** START OF INPUT MATERIAL **

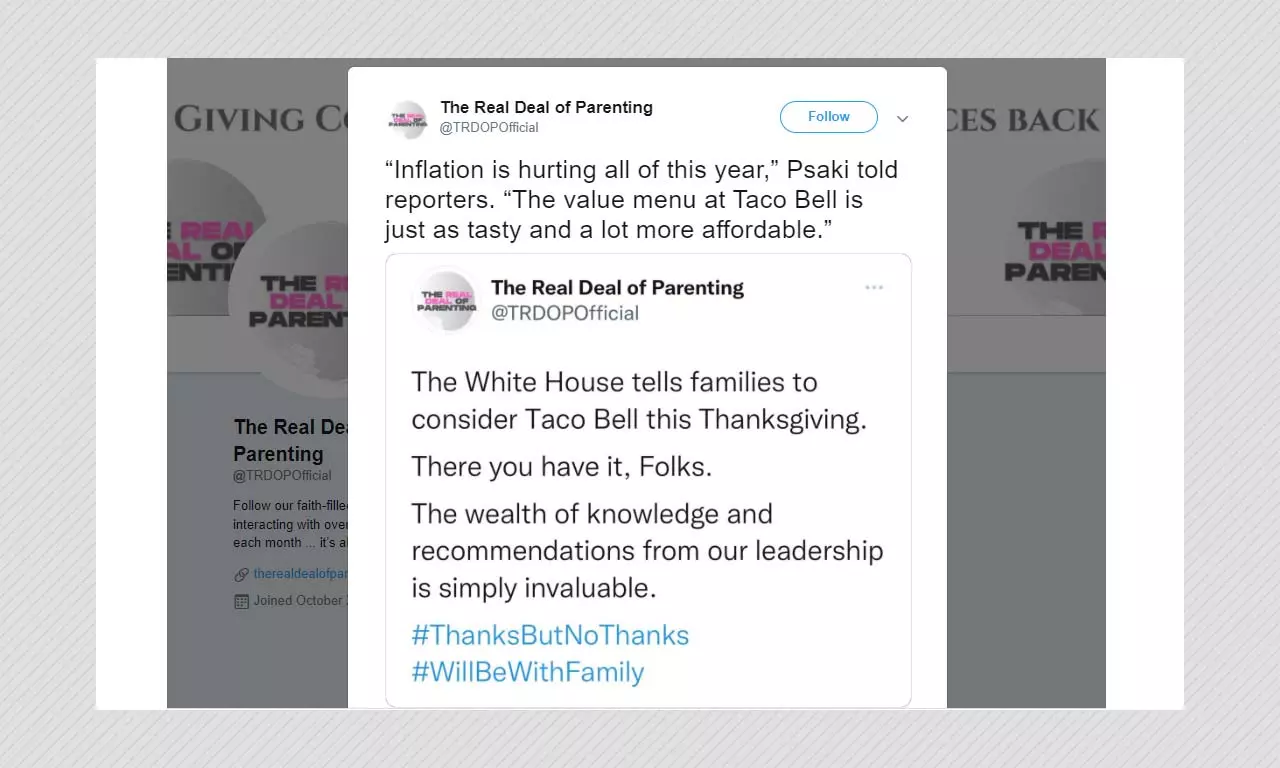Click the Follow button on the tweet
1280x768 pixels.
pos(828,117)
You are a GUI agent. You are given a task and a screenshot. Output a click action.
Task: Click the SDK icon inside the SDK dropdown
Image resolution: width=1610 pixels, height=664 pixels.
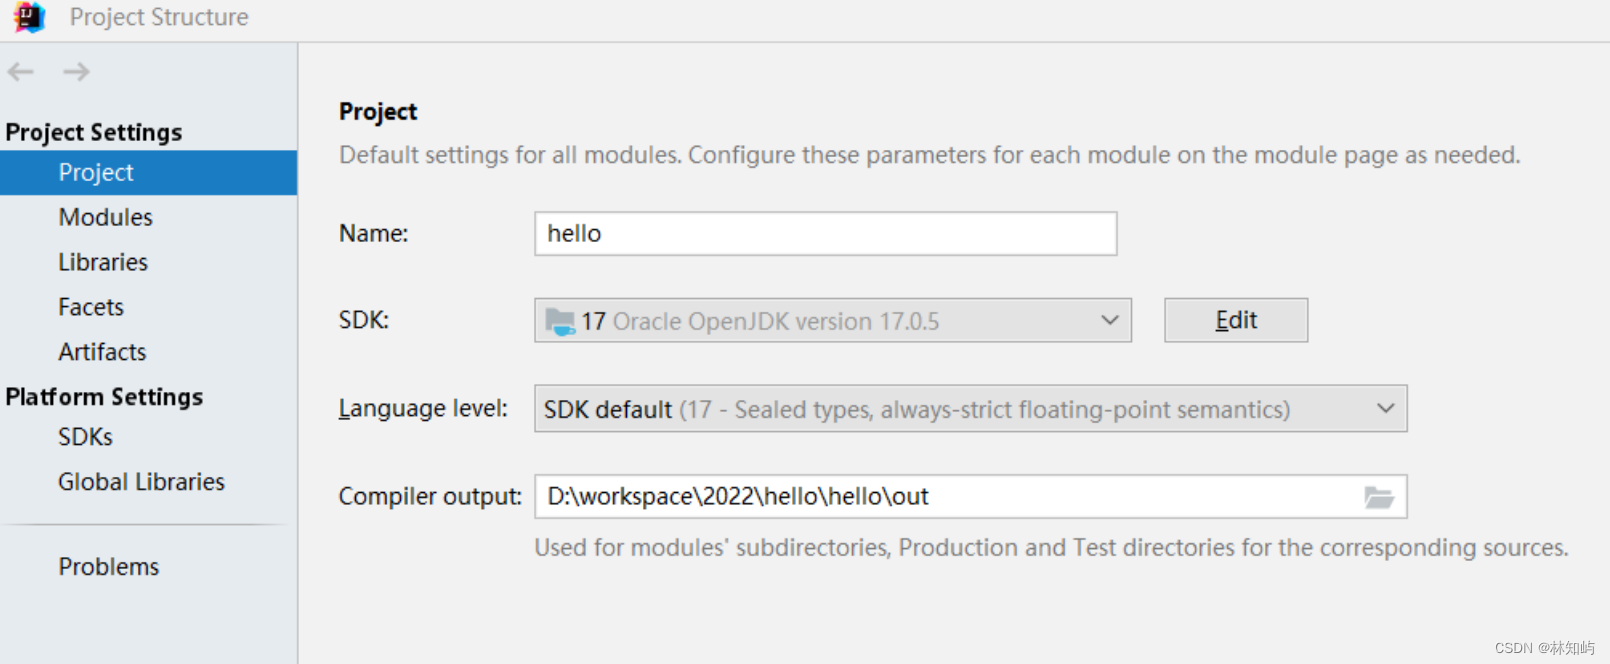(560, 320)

** END OF INPUT MATERIAL **

- **EXERCISE DETAILS**: Rewrite all of the data above with every "dropdown" changed to "drop-down menu" and nothing else altered. Omit the pictures.

- **WRITTEN ANSWER**:
Click the Follow button on the tweet
1280x768 pixels.
pos(828,117)
You are a GUI agent. You are given a task and a screenshot. Output a click action.
Task: Click the SDK icon inside the SDK drop-down menu
Image resolution: width=1610 pixels, height=664 pixels.
(560, 320)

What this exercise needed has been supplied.